🤖 AI Summary
Existing microscaling (MX) multiply-accumulate (MAC) designs face a fundamental trade-off between integer and floating-point accumulation: integer accumulation incurs costly floating-point-to-integer conversion overhead, while FP32 accumulation introduces quantization errors and high-cost normalization. This work targets continual-learning neural processing units (NPUs) and proposes a precision-scalable Microscaling data path. We introduce the first hybrid-precision reduction-tree MAC architecture that jointly preserves integer arithmetic accuracy and leverages floating-point dynamic range. The design natively supports narrow-bitwidth formats—including MXINT8, MXFP8/6, and MXFP4—and enables training-inference co-optimization via configurable accumulation strategies.

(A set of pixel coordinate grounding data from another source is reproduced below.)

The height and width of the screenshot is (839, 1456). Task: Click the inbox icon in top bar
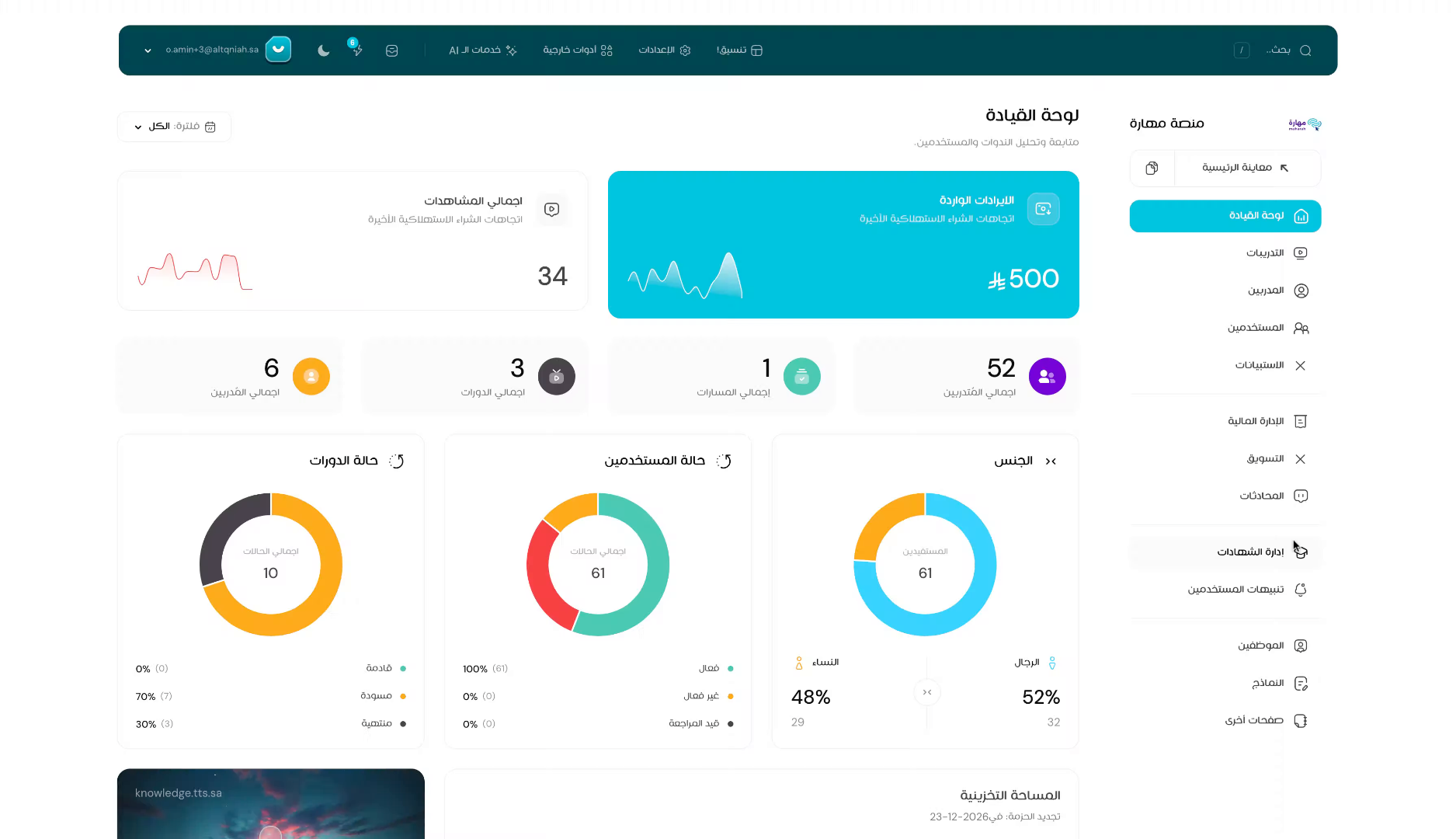(x=392, y=50)
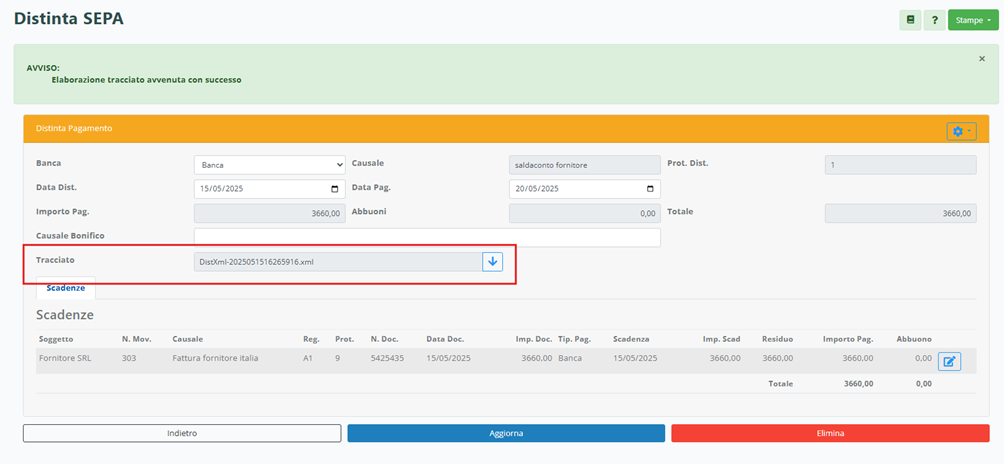Expand the Stampe dropdown
Image resolution: width=1004 pixels, height=464 pixels.
(973, 20)
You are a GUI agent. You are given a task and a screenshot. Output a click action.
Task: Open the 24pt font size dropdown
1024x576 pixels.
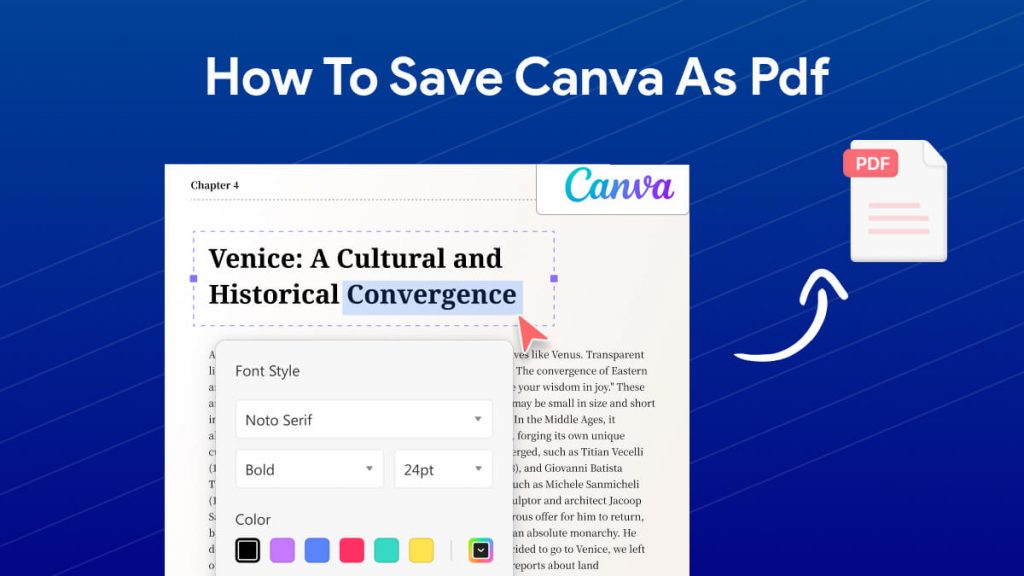coord(443,468)
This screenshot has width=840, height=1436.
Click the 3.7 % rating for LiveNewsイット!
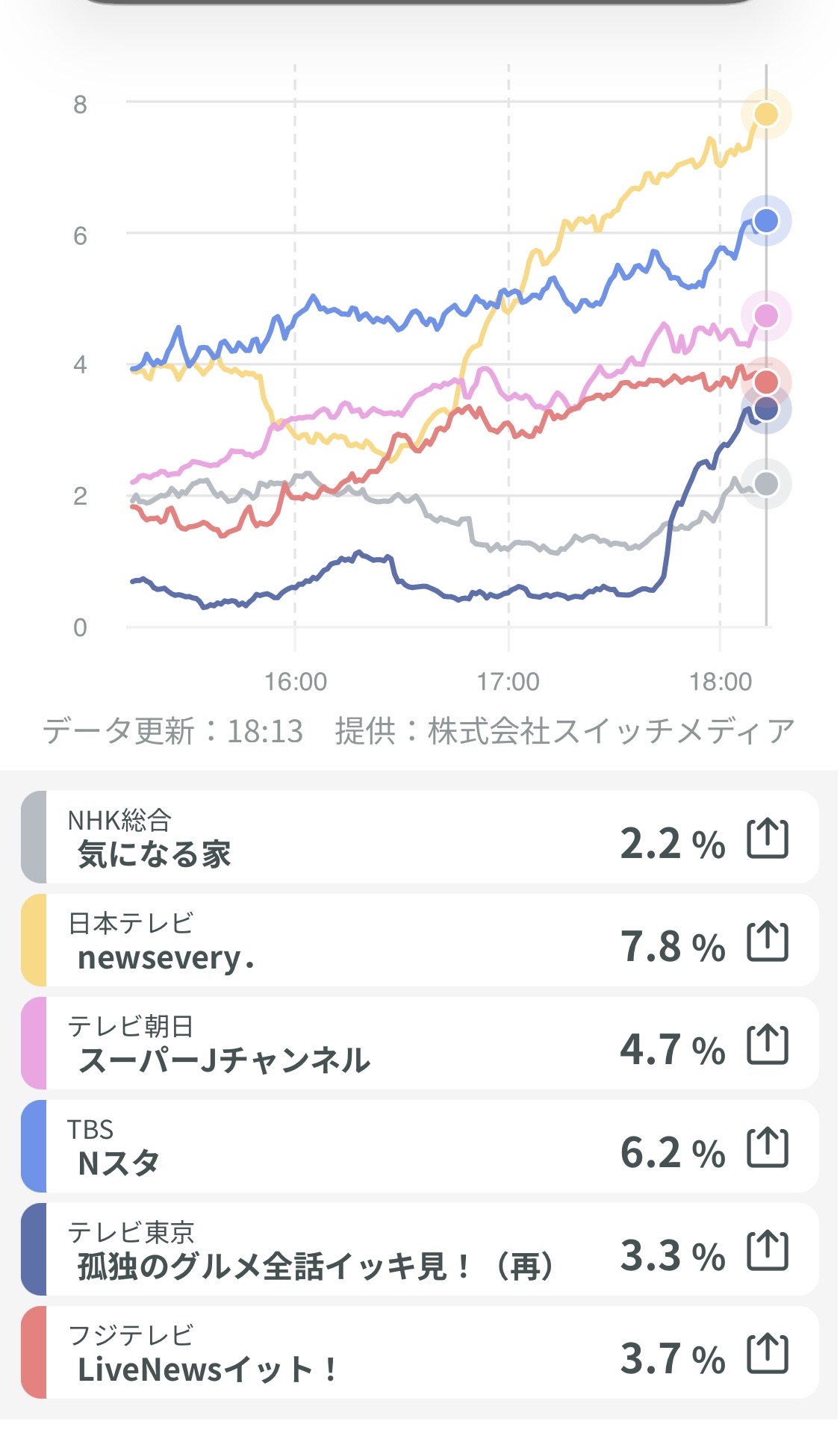pos(672,1358)
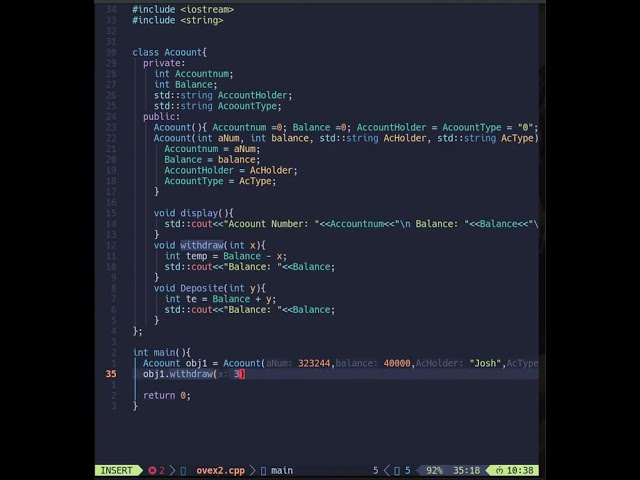
Task: Click the symbol icon before main in statusline
Action: [263, 471]
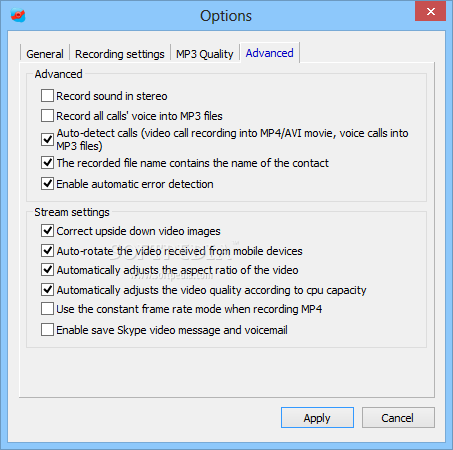Close the Options dialog window

pos(430,12)
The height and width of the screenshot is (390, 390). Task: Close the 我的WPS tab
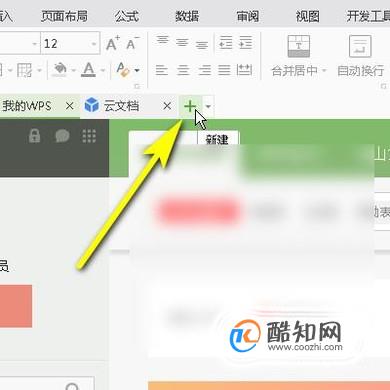tap(70, 106)
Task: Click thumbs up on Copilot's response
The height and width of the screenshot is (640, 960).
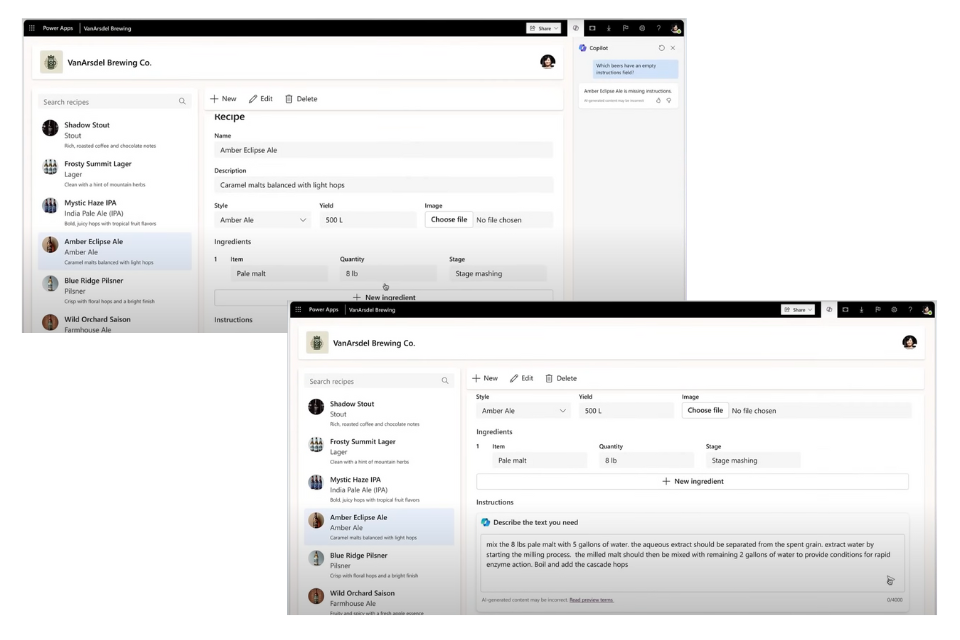Action: (657, 101)
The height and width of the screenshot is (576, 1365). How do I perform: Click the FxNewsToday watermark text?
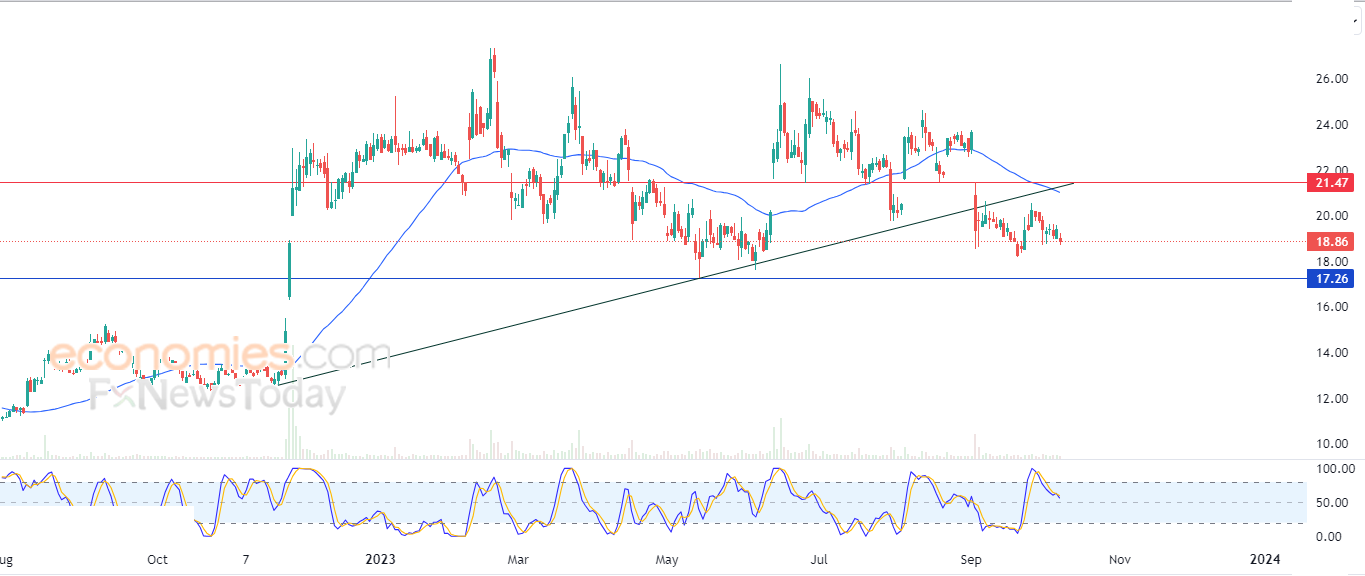(218, 397)
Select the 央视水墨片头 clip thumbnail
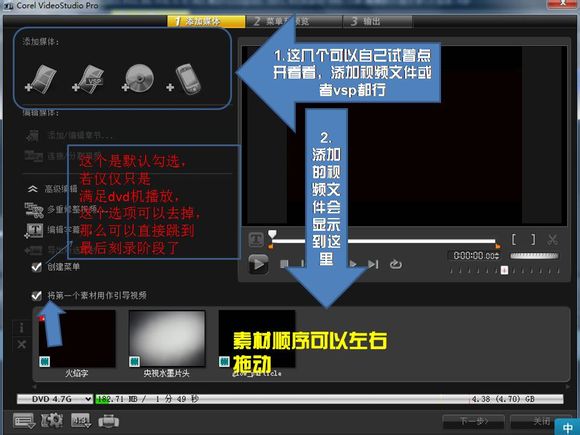This screenshot has height=435, width=580. pos(167,339)
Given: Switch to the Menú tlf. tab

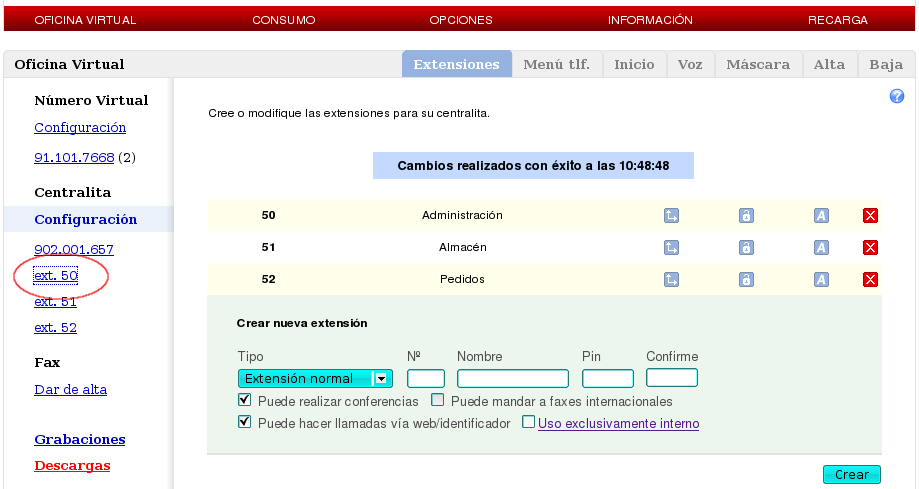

Integrated into the SNAX NPU, the system achieves measured energy efficiency of 657–4065 GOPS/W and peak throughput of 512 GOPS, significantly outperforming state-of-the-art approaches.
📝 Abstract
Emerging continual learning applications necessitate next-generation neural processing unit (NPU) platforms to support both training and inference operations. The promising Microscaling (MX) standard enables narrow bit-widths for inference and large dynamic ranges for training. However, existing MX multiply-accumulate (MAC) designs face a critical trade-off: integer accumulation requires expensive conversions from narrow floating-point products, while FP32 accumulation suffers from quantization losses and costly normalization. To address these limitations, we propose a hybrid precision-scalable reduction tree for MX MACs that combines the benefits of both approaches, enabling efficient mixed-precision accumulation with controlled accuracy relaxation. Moreover, we integrate an 8x8 array of these MACs into the state-of-the-art (SotA) NPU integration platform, SNAX, to provide efficient control and data transfer to our optimized precision-scalable MX datapath. We evaluate our design both on MAC and system level and compare it to the SotA. Our integrated system achieves an energy efficiency of 657, 1438-1675, and 4065 GOPS/W, respectively, for MXINT8, MXFP8/6, and MXFP4, with a throughput of 64, 256, and 512 GOPS.